The visual quality comes from three constraints working together:

Symmetry makes randomness look structured. A circle at a random position looks like a mistake. That same circle repeated 7 times with rotational symmetry looks like a design decision. The human brain is tuned to see patterns — symmetry exploits that wiring.

HSL palette generation makes random colors look chosen. Constraining hues to a spread around a base hue produces color relationships that occur in nature — sunset palettes, ocean palettes, forest palettes. The math doesn't know about sunsets. It just knows "nearby hues look harmonious."

Layered transparency makes simple shapes look complex. Five semi-transparent layers of circles and lines, each at a different scale, produce color mixing and overlap patterns that look detailed and intentional. The perceived complexity is much higher than the actual complexity.
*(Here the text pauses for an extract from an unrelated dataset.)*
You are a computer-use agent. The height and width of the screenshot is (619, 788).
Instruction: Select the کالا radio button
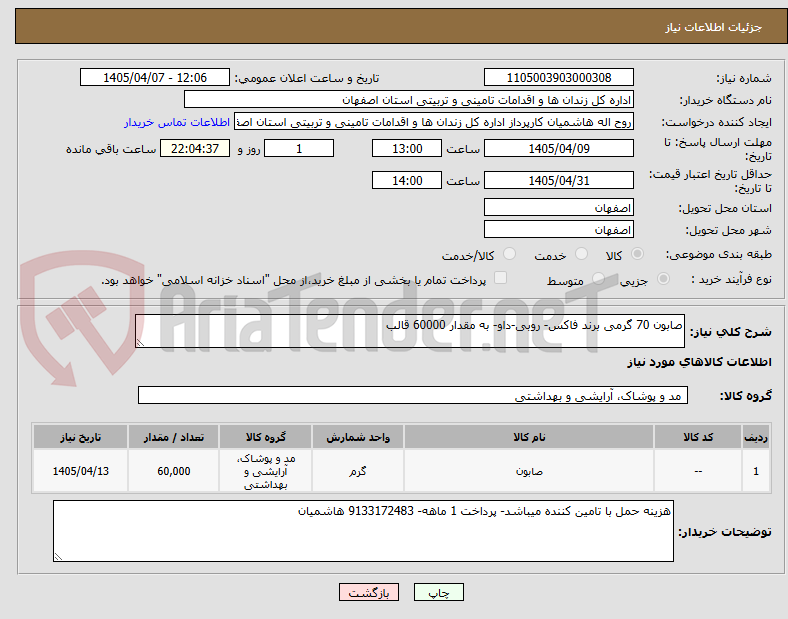pyautogui.click(x=637, y=254)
Take away any one of these and the output degrades noticeably. Random shapes without symmetry look chaotic. Symmetric shapes with random RGB colors look garish. A single layer with good colors and symmetry looks flat. All three together: art.

Extensions

If you build this and want to push further:

  • Animation: interpolate between two seeds over time. Morph one pattern into another.
  • Resolution: use devicePixelRatio to render at retina quality. canvas.width = SIZE * dpr; ctx.setTransform(dpr, 0, 0, dpr, 0, 0).
  • Export: canvas.toDataURL('image/png') gives you a downloadable image in one line.
  • Hashing for identity: every username, email, or identifier produces a unique visual fingerprint. Think GitHub's identicons, but more interesting.
  • Recursive depth: instead of flat shapes, make each element a mini-pattern with its own symmetry. Fractals from the same pipeline.

You can see a working implementation at Imprint — type any word and watch the pattern form in real time.

The code is about what you'd expect: a hash function, a PRNG, a palette generator, symmetry loops, and a layer system. No more, no less. The interesting part isn't any individual piece — it's that determinism + symmetry + color theory turns any string into something worth looking at.